■ Text block:
MS is a neurological condition of the brain and spinal cord. It affects muscle control, vision and balance and causes fatigue, loss of sensation, and numbness.
MS is an autoimmune disease in which the body's immune system wrongly turns on itself, attacking the covering of nerves, called the myelin sheath. This means that signals to and from the brain can be disrupted.
There are 5 types of MS. The most common – affecting around 85% of patients – is relapsing remitting MS, in which symptoms appear and then disappear completely or partially.
MS affects around 100,000 people in the UK.
The study led by John Hopkins School of Medicine, Baltimore, involved 6,989 people with all types of MS who had completed questionnaires about their diet.
Participants were assessed as having a healthier diet if they ate more fruits, vegetables, pulses, and wholegrains. Unhealthier diets focused more on sugary foods and drinks, and red and processed meat.
The participants were divided into 5 groups based on the healthiness of their diet.
Those involved in the study were also assessed on the health of their lifestyle, including their weight, exercise levels, and whether they smoked.
The participants were also asked whether they had a relapse of MS symptoms or a gradual worsening of symptoms in the previous 6 months. They were also asked to report their level of disability and how severe their symptoms were, including fatigue, mobility, pain, and depression.
The study found that people in the group with the healthiest diet were 20% less likely to have more severe physical disability than those in the least healthy diet group.
Higher intakes of wholegrains and dairy products were particularly associated with lower disability, while higher overall diet quality was linked with less severe depression.
An overall healthier lifestyle, including better diet, was associated with less severe depression, pain, fatigue, cognitive impairment, and disability, the researchers report.
The authors acknowledge several limitations to their study. They say it is not possible to predict whether a healthy diet can change MS symptoms in the future. Also, participants tended to be older, mainly white, and had been diagnosed with MS for an average of nearly 20 years.
A spokesperson for the MS Trust tells us: "This study provides good evidence that a healthy diet and lifestyle is associated with lower levels of MS disability and symptom severity, although it is not able to demonstrate that a healthy diet causes lower levels of disability.

■ Problem set:
1) Do these statements agree with the text on MS and diet? Answer yes or no for each, quoting the words of the text that decide it.
(a) Relapsing remitting MS affects around 85% of patients.
(b) The study involved more than 7,000 people.
(c) The study shows that a healthy diet causes lower levels of disability.
2) Translate this sentence from the text on MS and diet into Spanish: "The participants were divided into 5 groups based on the healthiness of their diet."

■ Supplied data:
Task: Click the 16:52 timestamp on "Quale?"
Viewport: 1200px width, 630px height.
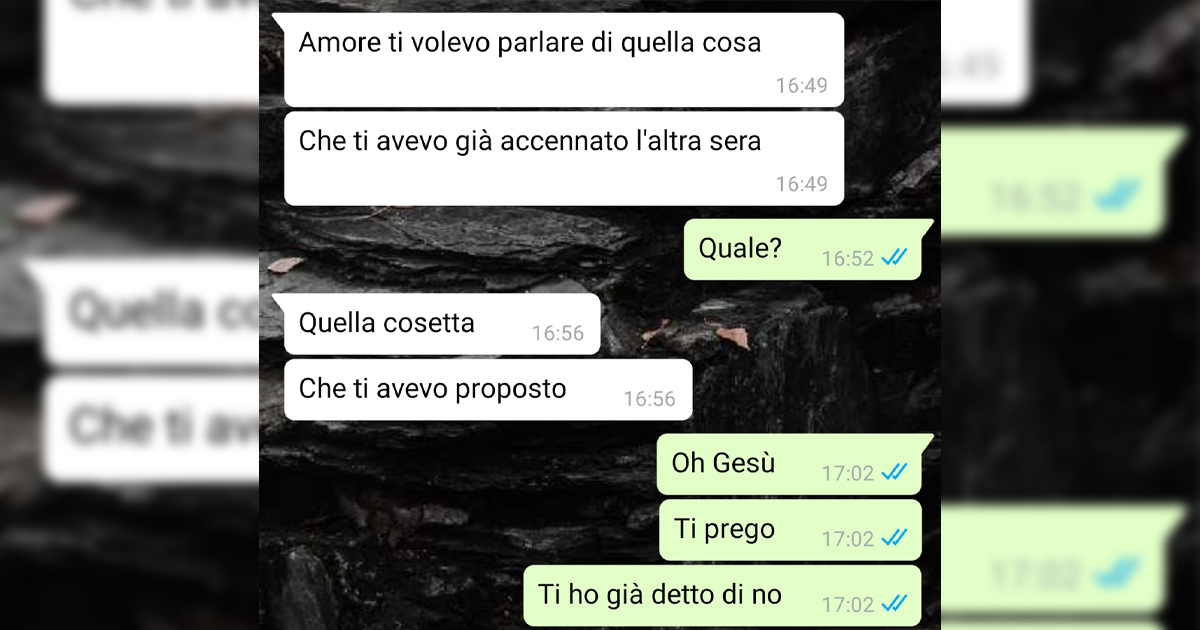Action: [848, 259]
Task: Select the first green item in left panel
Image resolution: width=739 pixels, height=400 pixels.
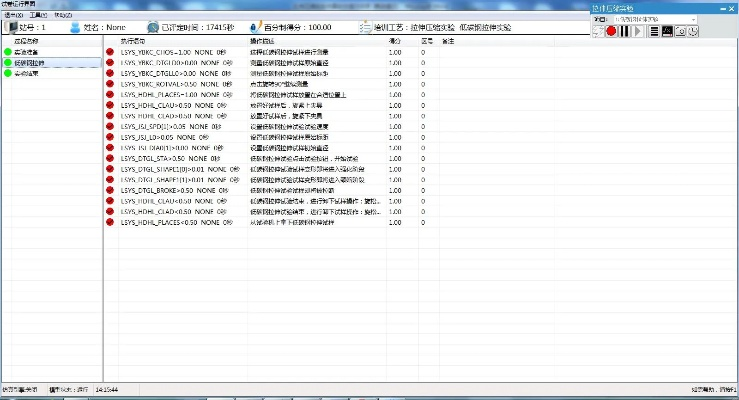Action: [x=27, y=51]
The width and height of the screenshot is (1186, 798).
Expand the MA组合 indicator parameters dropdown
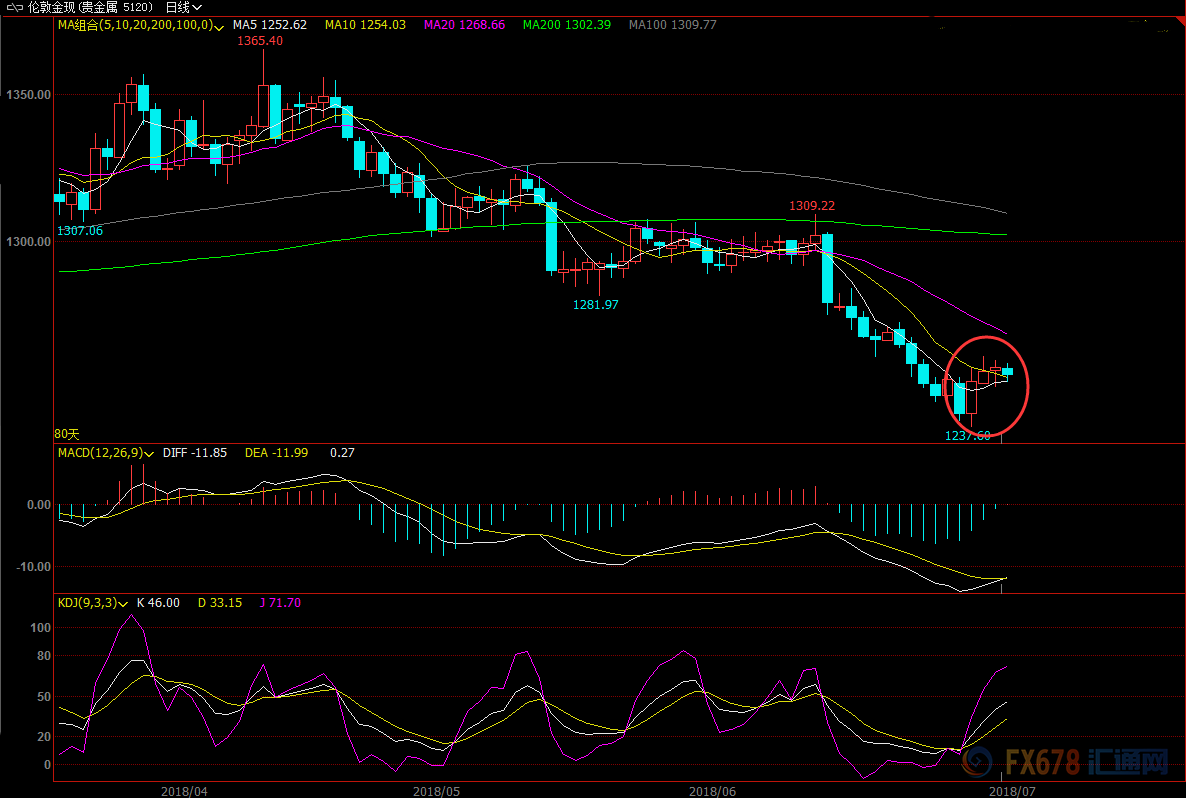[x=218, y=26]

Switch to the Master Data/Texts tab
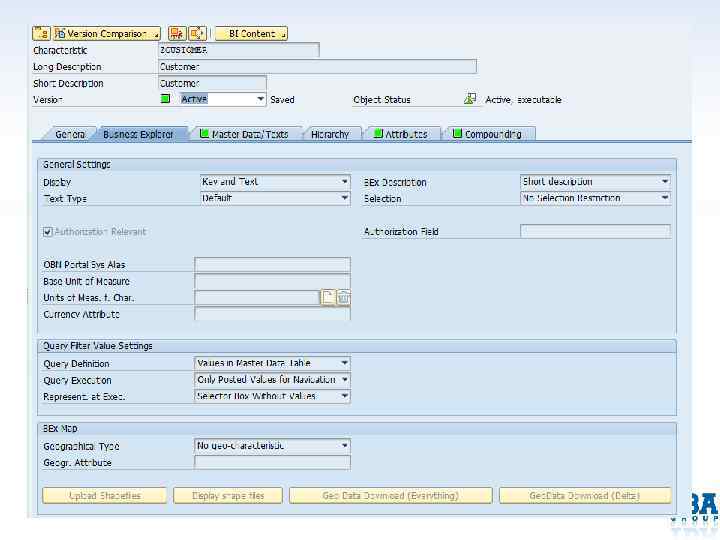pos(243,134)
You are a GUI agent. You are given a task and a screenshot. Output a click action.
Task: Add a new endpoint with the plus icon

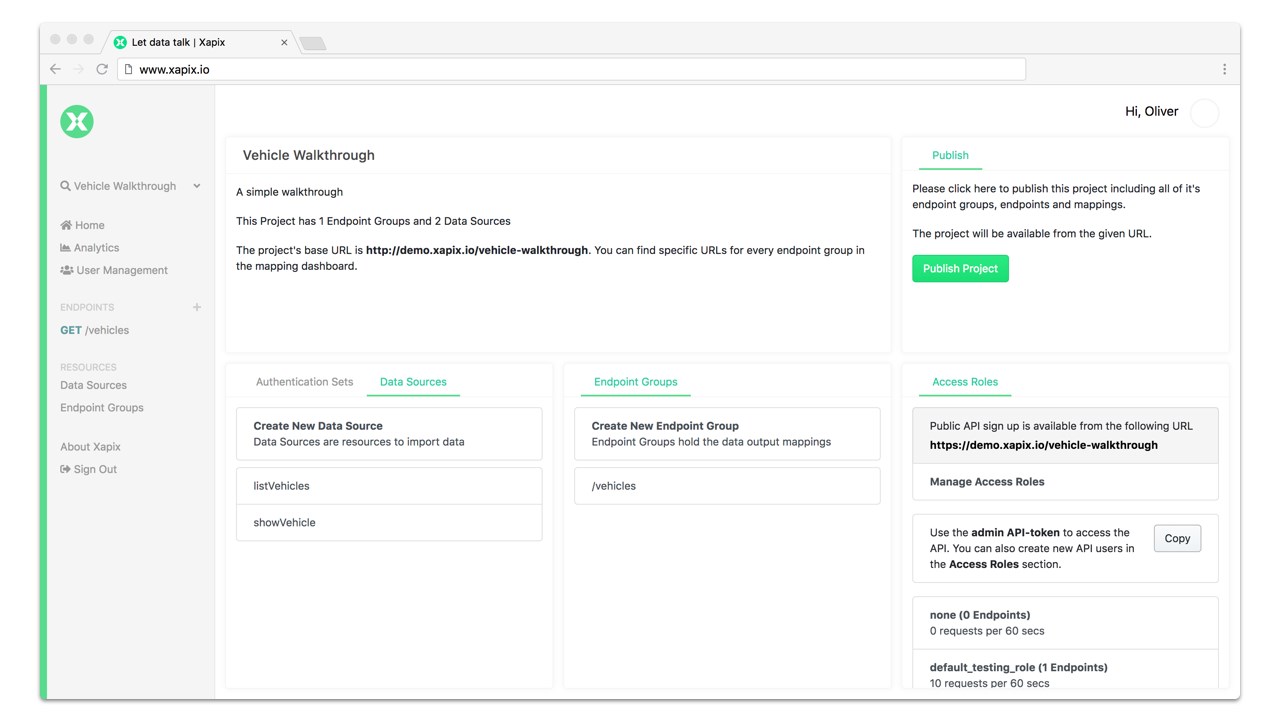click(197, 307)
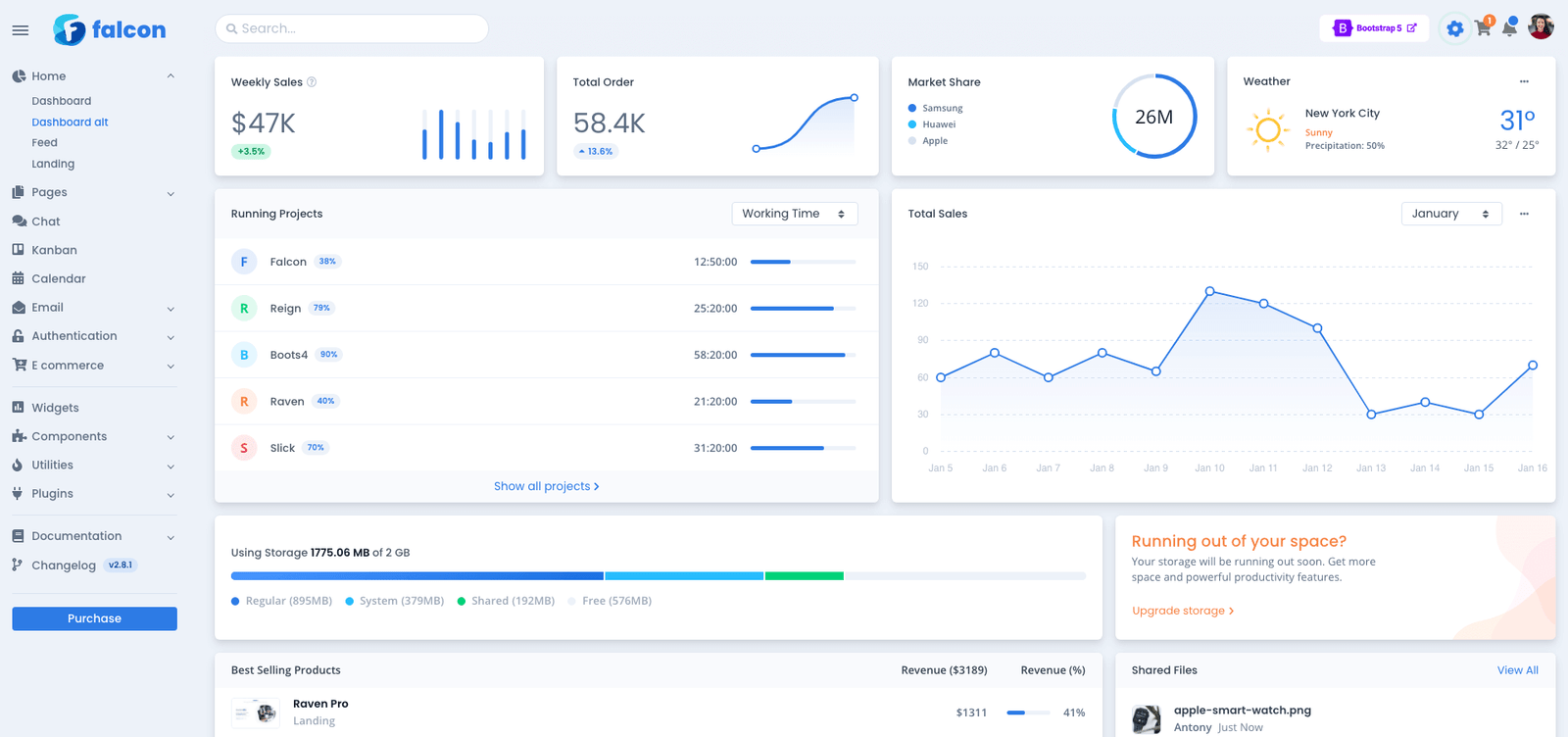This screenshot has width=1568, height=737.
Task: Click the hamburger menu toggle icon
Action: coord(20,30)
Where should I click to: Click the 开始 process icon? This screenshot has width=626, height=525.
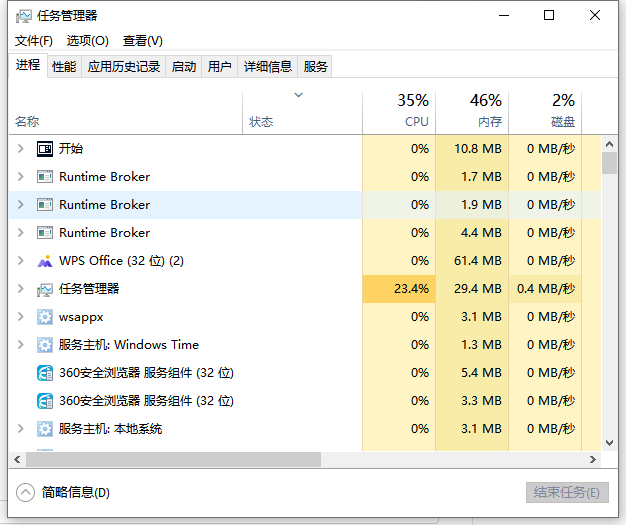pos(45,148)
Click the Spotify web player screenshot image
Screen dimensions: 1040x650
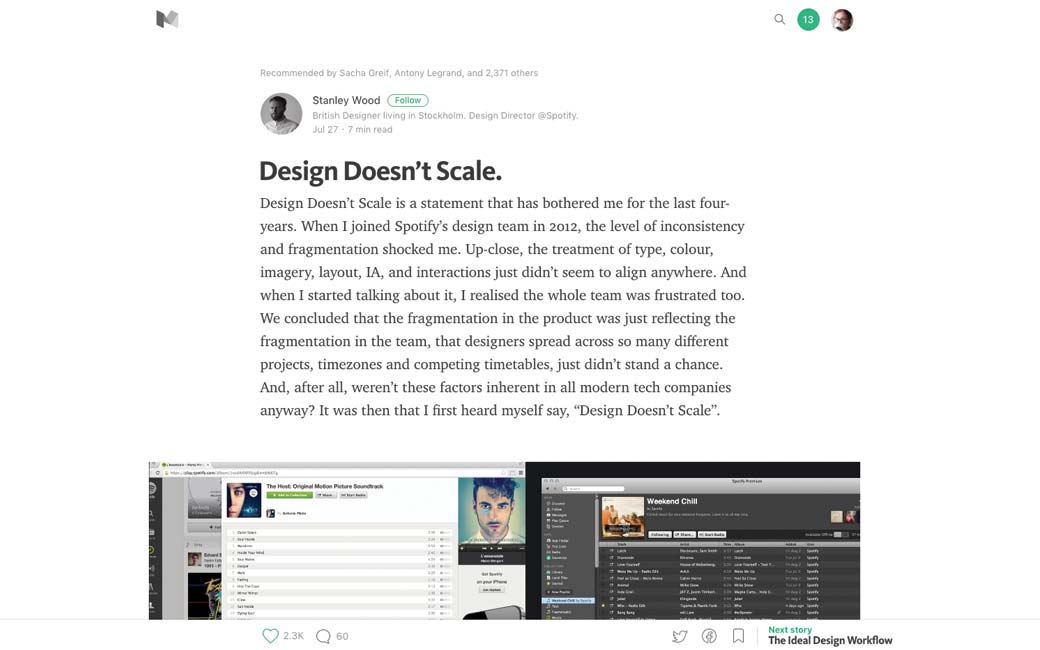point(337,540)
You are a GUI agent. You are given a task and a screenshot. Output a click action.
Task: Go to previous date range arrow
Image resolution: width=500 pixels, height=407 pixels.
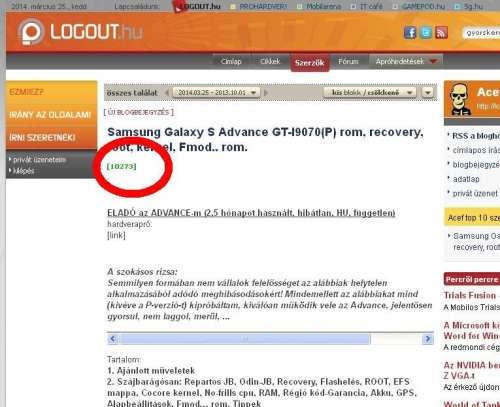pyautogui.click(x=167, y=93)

■ Answers per task:
1)
(a) Yes: "The most common – affecting around 85% of patients – is relapsing remitting MS"
(b) No: "involved 6,989 people with all types of MS"
(c) No: "it is not able to demonstrate that a healthy diet causes lower levels of disability"

2) Los participantes se dividieron en 5 grupos según lo saludable de su dieta.